Niclas Füllkrug war die Freude richtig anzumerken, als er das Podium in Herzogenaurach betrat. Der 32-Jährige hat ohnehin keine Probleme mit Presseterminen. Zu seiner guten Laune dürfte vor allem die Tatsache beigetragen haben, dass er überhaupt wieder bei der Nationalmannschaft dabei ist.
Eigentlich kaum Anlass, ihn zu nominieren
Kaum Anlass, ihn zu nominieren
„Man muss die Situation realistisch einschätzen. Der Bundestrainer hat mich bestimmt nicht eingeladen, weil ich die beste Saison meiner Karriere gespielt habe“, ordnete Füllkrug ein: „Sondern eher aufgrund dessen, weil ich hier immer gut funktioniert habe.“
Füllkrug von Verletzungssorgen aus der Bahn geworfen
In der Tat: Sein erstes Jahr bei West Ham United mit all den Verletzungssorgen bot tatsächlich wenig Anlass, Füllkrug zu nominieren. Zumal Julian Nagelsmann gerade vor der EM 2024 die Marschroute ausgegeben hatte, vor allem auf Spieler setzen zu wollen, die sich in bester Verfassung befinden. Das „Momentum“ müsse stimmen.
Dass der Bundestrainer für Füllkrug diese Regel aktuell aufweicht, zeigt, wie gut das Standing des Stürmers inzwischen ist. „Meine Qualitäten werden zu einem gewissen Zeitpunkt sicherlich auch gebraucht“, erklärte er.
Ein Selbstbewusstsein, das Füllkrug schon während der Europameisterschaft an den Tag legte. Als einziger der damaligen Reservisten ließ er zu dieser Zeit durchblicken, dass er sich einen Platz in der Startelf wünsche – an Kai Havertz kam er trotzdem nicht vorbei. Der Arsenal-Profi erholt sich derzeit von seiner Oberschenkelverletzung und fehlt daher im DFB-Kader. Auch Tim Kleindienst, der in den vergangenen beiden Länderspielen gegen Italien überzeugen konnte, fällt aus (Meniskusverletzung).

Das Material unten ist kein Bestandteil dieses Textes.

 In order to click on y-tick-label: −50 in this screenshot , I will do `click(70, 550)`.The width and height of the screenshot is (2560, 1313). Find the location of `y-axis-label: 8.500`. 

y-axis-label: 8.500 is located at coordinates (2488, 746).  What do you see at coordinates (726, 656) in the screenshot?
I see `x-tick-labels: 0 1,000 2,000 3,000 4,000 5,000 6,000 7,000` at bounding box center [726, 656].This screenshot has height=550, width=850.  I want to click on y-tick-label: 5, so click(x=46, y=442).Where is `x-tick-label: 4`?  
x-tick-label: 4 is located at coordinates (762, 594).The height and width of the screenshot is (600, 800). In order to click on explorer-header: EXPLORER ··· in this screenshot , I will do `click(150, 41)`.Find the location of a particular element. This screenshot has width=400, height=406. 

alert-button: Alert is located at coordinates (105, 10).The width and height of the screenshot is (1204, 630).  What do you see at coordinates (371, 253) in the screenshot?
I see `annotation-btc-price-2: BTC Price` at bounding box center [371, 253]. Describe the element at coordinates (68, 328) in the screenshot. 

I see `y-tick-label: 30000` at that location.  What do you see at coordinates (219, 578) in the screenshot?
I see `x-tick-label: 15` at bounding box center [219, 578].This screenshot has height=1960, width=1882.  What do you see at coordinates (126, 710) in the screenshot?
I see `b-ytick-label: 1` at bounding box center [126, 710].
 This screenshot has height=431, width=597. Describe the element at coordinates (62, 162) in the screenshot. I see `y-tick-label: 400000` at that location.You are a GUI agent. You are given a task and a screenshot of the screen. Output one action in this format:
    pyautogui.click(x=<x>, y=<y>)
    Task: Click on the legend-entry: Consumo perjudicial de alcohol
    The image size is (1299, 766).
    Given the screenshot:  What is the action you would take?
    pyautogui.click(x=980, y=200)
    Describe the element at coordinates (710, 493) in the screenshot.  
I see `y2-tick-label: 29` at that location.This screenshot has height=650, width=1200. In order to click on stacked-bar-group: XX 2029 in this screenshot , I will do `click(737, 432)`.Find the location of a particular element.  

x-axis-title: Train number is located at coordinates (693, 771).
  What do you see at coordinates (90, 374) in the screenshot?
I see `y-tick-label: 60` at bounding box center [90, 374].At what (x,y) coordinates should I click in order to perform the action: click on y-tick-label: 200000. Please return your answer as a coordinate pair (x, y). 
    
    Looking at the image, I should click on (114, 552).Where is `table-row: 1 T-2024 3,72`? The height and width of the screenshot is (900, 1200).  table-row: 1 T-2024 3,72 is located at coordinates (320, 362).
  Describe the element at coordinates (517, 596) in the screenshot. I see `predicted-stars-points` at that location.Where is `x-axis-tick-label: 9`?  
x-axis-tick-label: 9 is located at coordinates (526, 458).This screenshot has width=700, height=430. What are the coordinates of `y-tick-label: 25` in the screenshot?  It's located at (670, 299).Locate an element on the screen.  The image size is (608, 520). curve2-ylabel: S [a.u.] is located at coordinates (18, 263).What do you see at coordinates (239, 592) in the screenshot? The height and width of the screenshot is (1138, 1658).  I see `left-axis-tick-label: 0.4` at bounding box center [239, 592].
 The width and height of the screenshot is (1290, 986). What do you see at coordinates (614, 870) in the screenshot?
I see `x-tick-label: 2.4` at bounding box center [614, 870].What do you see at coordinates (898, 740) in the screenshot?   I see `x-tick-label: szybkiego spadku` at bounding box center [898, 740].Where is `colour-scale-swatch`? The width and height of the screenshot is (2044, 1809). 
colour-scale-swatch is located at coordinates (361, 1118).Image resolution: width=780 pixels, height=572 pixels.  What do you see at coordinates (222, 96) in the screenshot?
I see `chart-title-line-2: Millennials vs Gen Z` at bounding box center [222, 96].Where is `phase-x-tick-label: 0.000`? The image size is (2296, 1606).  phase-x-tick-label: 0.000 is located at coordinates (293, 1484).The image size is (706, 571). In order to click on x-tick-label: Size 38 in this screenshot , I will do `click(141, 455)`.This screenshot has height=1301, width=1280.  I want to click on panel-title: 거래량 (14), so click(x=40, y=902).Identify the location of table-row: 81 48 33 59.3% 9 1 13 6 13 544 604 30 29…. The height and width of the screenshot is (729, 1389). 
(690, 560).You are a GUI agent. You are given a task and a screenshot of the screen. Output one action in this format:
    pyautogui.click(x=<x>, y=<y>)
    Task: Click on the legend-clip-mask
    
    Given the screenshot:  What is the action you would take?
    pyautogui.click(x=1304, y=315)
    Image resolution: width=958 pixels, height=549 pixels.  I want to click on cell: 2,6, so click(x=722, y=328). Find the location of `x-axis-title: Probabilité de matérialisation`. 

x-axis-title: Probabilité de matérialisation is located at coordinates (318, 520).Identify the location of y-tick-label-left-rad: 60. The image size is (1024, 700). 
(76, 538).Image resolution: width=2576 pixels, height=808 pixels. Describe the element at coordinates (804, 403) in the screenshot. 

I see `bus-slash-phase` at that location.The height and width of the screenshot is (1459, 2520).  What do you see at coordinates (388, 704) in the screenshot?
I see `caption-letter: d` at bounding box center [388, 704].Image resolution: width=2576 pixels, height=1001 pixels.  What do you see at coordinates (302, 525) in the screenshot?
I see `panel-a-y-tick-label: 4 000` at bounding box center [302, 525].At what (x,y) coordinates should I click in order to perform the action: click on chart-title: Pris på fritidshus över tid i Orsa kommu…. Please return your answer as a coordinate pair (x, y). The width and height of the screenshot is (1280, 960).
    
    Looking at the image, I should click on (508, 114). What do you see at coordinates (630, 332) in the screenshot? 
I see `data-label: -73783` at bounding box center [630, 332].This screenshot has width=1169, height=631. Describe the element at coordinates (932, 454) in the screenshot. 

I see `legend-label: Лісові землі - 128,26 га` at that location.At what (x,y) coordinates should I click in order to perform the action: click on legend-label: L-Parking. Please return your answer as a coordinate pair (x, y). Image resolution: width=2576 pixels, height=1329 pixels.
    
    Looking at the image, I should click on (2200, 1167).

Dass Füllkrug bereit ist, auch im eigentlich so auf Harmonie getrimmten Umfeld der Nationalmannschaft seine Ansprüche vor und hinter den Kulissen deutlich zu machen, bewies er jetzt erneut: „Ich definiere Harmonie über ein gesundes Arbeitsklima einer Gruppe, die erfolgreich sein will. Das heißt auch, kritisch miteinander zu sein, einzufordern und Vorbild den anderen gegenüber zu sein“, betonte der 32-Jährige auf Nachfrage von SPORT1. Man spürt, dass er kein Freund von Kuschelpädagogik ist.
DFB-Team: Wer die besten Sturm-Chancen hat
Es ist auch dieser brennende Ehrgeiz, der Füllkrug für Nagelsmann so wertvoll macht. Der Stürmer ist in der Lage, die Kollegen mitzuziehen und die teaminterne Konkurrenz anzuheizen. Zum Beispiel Nick Woltemade.
Der Shootingstar vom VfB Stuttgart steht erstmals im Kader der A-Nationalmannschaft und hat sogar die Chance auf einen Startelfeinsatz gegen Portugal. „Sonst wäre er nicht hier“, so Nagelsmann. Allerdings hat Woltemade nach dem Final Four die U21-EM vor der Brust. Der Bundestrainer ließ bereits durchblicken, dass er durchaus bereit ist, auf die Interessen der U21 Rücksicht zu nehmen – was eher gegen einen schnellen Einsatz von Woltemade spricht.
Gegenüber seinem alten Freund aus gemeinsamer Bremer Zeit dürfte Füllkrug also die Nase vorne haben – auch wenn das Trainerteam noch keine echte Stürmer-Rangfolge kommuniziert hat.